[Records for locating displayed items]
+++++
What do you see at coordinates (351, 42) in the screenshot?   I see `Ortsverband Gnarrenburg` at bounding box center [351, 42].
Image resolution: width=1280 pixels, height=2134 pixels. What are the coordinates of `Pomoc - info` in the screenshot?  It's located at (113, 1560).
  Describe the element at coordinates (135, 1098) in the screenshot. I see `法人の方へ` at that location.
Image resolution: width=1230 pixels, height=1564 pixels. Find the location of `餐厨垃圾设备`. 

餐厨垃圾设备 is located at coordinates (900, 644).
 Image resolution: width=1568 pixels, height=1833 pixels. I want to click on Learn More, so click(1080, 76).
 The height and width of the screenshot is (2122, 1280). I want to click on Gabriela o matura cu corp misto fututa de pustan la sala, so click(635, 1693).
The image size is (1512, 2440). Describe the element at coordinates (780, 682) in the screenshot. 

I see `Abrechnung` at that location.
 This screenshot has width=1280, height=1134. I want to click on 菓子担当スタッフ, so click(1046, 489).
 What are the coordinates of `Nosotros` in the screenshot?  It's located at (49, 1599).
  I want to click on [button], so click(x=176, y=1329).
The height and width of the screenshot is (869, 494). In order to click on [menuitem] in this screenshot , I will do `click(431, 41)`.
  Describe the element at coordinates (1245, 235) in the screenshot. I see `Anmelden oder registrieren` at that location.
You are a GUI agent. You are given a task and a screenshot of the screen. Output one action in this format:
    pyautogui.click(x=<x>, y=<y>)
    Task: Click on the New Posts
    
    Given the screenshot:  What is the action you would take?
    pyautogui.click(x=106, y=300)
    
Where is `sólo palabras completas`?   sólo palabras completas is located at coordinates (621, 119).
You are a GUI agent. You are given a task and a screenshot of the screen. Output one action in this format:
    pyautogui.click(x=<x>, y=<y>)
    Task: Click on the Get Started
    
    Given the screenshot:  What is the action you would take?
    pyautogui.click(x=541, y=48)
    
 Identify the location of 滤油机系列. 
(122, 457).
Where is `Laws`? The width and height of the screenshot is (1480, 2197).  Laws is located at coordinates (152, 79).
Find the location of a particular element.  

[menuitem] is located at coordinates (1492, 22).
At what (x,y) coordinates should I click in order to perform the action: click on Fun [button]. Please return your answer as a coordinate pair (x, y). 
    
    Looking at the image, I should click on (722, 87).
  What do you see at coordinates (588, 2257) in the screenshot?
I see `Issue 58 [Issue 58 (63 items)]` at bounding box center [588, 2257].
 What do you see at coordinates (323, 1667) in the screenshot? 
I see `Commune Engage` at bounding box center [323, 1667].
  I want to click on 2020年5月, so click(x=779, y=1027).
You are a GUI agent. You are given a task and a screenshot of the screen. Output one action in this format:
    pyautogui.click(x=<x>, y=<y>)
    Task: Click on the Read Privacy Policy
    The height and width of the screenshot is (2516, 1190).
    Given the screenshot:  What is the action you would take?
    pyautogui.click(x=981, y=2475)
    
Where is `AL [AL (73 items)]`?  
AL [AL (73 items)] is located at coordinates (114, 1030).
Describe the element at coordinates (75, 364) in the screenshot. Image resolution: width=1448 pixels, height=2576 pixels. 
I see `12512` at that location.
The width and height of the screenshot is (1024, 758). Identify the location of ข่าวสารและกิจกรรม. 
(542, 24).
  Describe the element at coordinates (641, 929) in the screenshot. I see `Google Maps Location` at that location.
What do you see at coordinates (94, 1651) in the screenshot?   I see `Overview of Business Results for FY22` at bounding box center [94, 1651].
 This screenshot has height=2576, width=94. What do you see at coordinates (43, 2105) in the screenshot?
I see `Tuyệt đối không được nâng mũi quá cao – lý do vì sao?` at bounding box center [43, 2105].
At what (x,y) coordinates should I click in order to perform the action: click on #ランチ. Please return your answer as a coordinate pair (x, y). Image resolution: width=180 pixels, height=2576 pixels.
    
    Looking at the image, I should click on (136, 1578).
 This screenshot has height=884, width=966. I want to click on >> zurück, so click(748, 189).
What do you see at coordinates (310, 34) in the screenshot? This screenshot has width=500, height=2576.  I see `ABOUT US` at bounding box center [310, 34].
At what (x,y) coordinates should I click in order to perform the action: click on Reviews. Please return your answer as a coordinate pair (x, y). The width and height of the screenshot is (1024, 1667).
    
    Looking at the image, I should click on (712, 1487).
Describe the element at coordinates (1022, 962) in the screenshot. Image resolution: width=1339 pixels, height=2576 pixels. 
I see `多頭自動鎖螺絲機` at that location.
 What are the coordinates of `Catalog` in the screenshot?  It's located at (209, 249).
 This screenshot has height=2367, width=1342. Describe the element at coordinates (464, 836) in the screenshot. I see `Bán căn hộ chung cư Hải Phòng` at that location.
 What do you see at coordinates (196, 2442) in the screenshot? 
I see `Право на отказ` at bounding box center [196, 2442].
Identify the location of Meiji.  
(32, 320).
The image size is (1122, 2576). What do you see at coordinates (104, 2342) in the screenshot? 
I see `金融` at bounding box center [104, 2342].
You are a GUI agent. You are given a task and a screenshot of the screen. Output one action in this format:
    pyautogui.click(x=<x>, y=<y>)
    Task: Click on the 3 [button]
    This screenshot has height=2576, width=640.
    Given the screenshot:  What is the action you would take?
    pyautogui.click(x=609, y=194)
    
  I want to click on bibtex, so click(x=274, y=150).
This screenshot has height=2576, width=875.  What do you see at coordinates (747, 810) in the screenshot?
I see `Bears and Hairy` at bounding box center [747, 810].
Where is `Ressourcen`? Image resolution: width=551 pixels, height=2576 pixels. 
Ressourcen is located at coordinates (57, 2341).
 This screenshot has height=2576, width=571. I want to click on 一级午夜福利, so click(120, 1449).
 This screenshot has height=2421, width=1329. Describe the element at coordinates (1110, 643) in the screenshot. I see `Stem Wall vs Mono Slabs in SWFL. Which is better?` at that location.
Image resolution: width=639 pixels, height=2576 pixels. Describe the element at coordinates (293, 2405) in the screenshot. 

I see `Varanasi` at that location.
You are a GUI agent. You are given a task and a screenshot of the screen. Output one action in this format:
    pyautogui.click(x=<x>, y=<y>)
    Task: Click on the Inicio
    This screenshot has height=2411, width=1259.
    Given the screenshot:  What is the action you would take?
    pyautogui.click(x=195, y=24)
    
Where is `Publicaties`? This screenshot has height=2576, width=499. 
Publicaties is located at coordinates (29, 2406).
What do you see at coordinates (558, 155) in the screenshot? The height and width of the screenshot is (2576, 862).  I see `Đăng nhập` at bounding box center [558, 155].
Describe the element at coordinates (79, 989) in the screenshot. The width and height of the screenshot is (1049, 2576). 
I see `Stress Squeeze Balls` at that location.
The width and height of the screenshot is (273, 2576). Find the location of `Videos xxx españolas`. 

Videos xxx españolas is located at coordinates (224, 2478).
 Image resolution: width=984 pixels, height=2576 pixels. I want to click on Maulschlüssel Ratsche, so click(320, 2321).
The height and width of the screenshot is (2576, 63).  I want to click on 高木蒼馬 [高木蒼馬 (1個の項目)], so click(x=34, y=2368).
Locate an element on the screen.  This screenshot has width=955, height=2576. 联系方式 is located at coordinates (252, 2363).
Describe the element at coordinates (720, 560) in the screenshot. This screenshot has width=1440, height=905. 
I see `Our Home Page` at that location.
+++++
INSTRUCTION. Copy every line above without any change.

SOLUTION TO THIS EXERCISE.
What do you see at coordinates (351, 42) in the screenshot?   I see `Ortsverband Gnarrenburg` at bounding box center [351, 42].
Image resolution: width=1280 pixels, height=2134 pixels. What are the coordinates of `Pomoc - info` in the screenshot?  It's located at (113, 1560).
  Describe the element at coordinates (135, 1098) in the screenshot. I see `法人の方へ` at that location.
Image resolution: width=1230 pixels, height=1564 pixels. Find the location of `餐厨垃圾设备`. 

餐厨垃圾设备 is located at coordinates (900, 644).
 Image resolution: width=1568 pixels, height=1833 pixels. I want to click on Learn More, so click(1080, 76).
 The height and width of the screenshot is (2122, 1280). I want to click on Gabriela o matura cu corp misto fututa de pustan la sala, so click(635, 1693).
The image size is (1512, 2440). Describe the element at coordinates (780, 682) in the screenshot. 

I see `Abrechnung` at that location.
 This screenshot has width=1280, height=1134. I want to click on 菓子担当スタッフ, so click(1046, 489).
 What are the coordinates of `Nosotros` in the screenshot?  It's located at (49, 1599).
  I want to click on [button], so click(x=176, y=1329).
The height and width of the screenshot is (869, 494). In order to click on [menuitem] in this screenshot , I will do `click(431, 41)`.
  Describe the element at coordinates (1245, 235) in the screenshot. I see `Anmelden oder registrieren` at that location.
You are a GUI agent. You are given a task and a screenshot of the screen. Output one action in this format:
    pyautogui.click(x=<x>, y=<y>)
    Task: Click on the New Posts
    
    Given the screenshot:  What is the action you would take?
    pyautogui.click(x=106, y=300)
    
Where is `sólo palabras completas`?   sólo palabras completas is located at coordinates (621, 119).
You are a GUI agent. You are given a task and a screenshot of the screen. Output one action in this format:
    pyautogui.click(x=<x>, y=<y>)
    Task: Click on the Get Started
    
    Given the screenshot:  What is the action you would take?
    pyautogui.click(x=541, y=48)
    
 Identify the location of 滤油机系列. 
(122, 457).
Where is `Laws`? The width and height of the screenshot is (1480, 2197).  Laws is located at coordinates (152, 79).
Find the location of a particular element.  

[menuitem] is located at coordinates (1492, 22).
At what (x,y) coordinates should I click in order to perform the action: click on Fun [button]. Please return your answer as a coordinate pair (x, y). 
    
    Looking at the image, I should click on (722, 87).
  What do you see at coordinates (588, 2257) in the screenshot?
I see `Issue 58 [Issue 58 (63 items)]` at bounding box center [588, 2257].
 What do you see at coordinates (323, 1667) in the screenshot? 
I see `Commune Engage` at bounding box center [323, 1667].
  I want to click on 2020年5月, so click(x=779, y=1027).
You are a GUI agent. You are given a task and a screenshot of the screen. Output one action in this format:
    pyautogui.click(x=<x>, y=<y>)
    Task: Click on the Read Privacy Policy
    The height and width of the screenshot is (2516, 1190).
    Given the screenshot:  What is the action you would take?
    pyautogui.click(x=981, y=2475)
    
Where is `AL [AL (73 items)]`?  
AL [AL (73 items)] is located at coordinates (114, 1030).
Describe the element at coordinates (75, 364) in the screenshot. Image resolution: width=1448 pixels, height=2576 pixels. 
I see `12512` at that location.
The width and height of the screenshot is (1024, 758). Identify the location of ข่าวสารและกิจกรรม. 
(542, 24).
  Describe the element at coordinates (641, 929) in the screenshot. I see `Google Maps Location` at that location.
What do you see at coordinates (94, 1651) in the screenshot?   I see `Overview of Business Results for FY22` at bounding box center [94, 1651].
 This screenshot has height=2576, width=94. What do you see at coordinates (43, 2105) in the screenshot?
I see `Tuyệt đối không được nâng mũi quá cao – lý do vì sao?` at bounding box center [43, 2105].
At what (x,y) coordinates should I click in order to perform the action: click on #ランチ. Please return your answer as a coordinate pair (x, y). Image resolution: width=180 pixels, height=2576 pixels.
    
    Looking at the image, I should click on (136, 1578).
 This screenshot has height=884, width=966. I want to click on >> zurück, so click(748, 189).
What do you see at coordinates (310, 34) in the screenshot? This screenshot has width=500, height=2576.  I see `ABOUT US` at bounding box center [310, 34].
At what (x,y) coordinates should I click in order to perform the action: click on Reviews. Please return your answer as a coordinate pair (x, y). The width and height of the screenshot is (1024, 1667).
    
    Looking at the image, I should click on (712, 1487).
Describe the element at coordinates (1022, 962) in the screenshot. Image resolution: width=1339 pixels, height=2576 pixels. 
I see `多頭自動鎖螺絲機` at that location.
 What are the coordinates of `Catalog` in the screenshot?  It's located at (209, 249).
 This screenshot has height=2367, width=1342. Describe the element at coordinates (464, 836) in the screenshot. I see `Bán căn hộ chung cư Hải Phòng` at that location.
 What do you see at coordinates (196, 2442) in the screenshot? 
I see `Право на отказ` at bounding box center [196, 2442].
Identify the location of Meiji.  
(32, 320).
The image size is (1122, 2576). What do you see at coordinates (104, 2342) in the screenshot? 
I see `金融` at bounding box center [104, 2342].
You are a GUI agent. You are given a task and a screenshot of the screen. Output one action in this format:
    pyautogui.click(x=<x>, y=<y>)
    Task: Click on the 3 [button]
    This screenshot has height=2576, width=640.
    Given the screenshot:  What is the action you would take?
    pyautogui.click(x=609, y=194)
    
  I want to click on bibtex, so click(x=274, y=150).
This screenshot has height=2576, width=875.  What do you see at coordinates (747, 810) in the screenshot?
I see `Bears and Hairy` at bounding box center [747, 810].
Where is `Ressourcen`? Image resolution: width=551 pixels, height=2576 pixels. 
Ressourcen is located at coordinates (57, 2341).
 This screenshot has height=2576, width=571. I want to click on 一级午夜福利, so click(120, 1449).
 This screenshot has height=2421, width=1329. Describe the element at coordinates (1110, 643) in the screenshot. I see `Stem Wall vs Mono Slabs in SWFL. Which is better?` at that location.
Image resolution: width=639 pixels, height=2576 pixels. Describe the element at coordinates (293, 2405) in the screenshot. 

I see `Varanasi` at that location.
You are a GUI agent. You are given a task and a screenshot of the screen. Output one action in this format:
    pyautogui.click(x=<x>, y=<y>)
    Task: Click on the Inicio
    This screenshot has height=2411, width=1259.
    Given the screenshot:  What is the action you would take?
    pyautogui.click(x=195, y=24)
    
Where is `Publicaties`? This screenshot has height=2576, width=499. 
Publicaties is located at coordinates (29, 2406).
What do you see at coordinates (558, 155) in the screenshot? The height and width of the screenshot is (2576, 862).  I see `Đăng nhập` at bounding box center [558, 155].
Describe the element at coordinates (79, 989) in the screenshot. The width and height of the screenshot is (1049, 2576). 
I see `Stress Squeeze Balls` at that location.
The width and height of the screenshot is (273, 2576). Find the location of `Videos xxx españolas`. 

Videos xxx españolas is located at coordinates (224, 2478).
 Image resolution: width=984 pixels, height=2576 pixels. I want to click on Maulschlüssel Ratsche, so click(320, 2321).
The height and width of the screenshot is (2576, 63).  I want to click on 高木蒼馬 [高木蒼馬 (1個の項目)], so click(x=34, y=2368).
Locate an element on the screen.  This screenshot has width=955, height=2576. 联系方式 is located at coordinates (252, 2363).
Describe the element at coordinates (720, 560) in the screenshot. This screenshot has width=1440, height=905. 
I see `Our Home Page` at that location.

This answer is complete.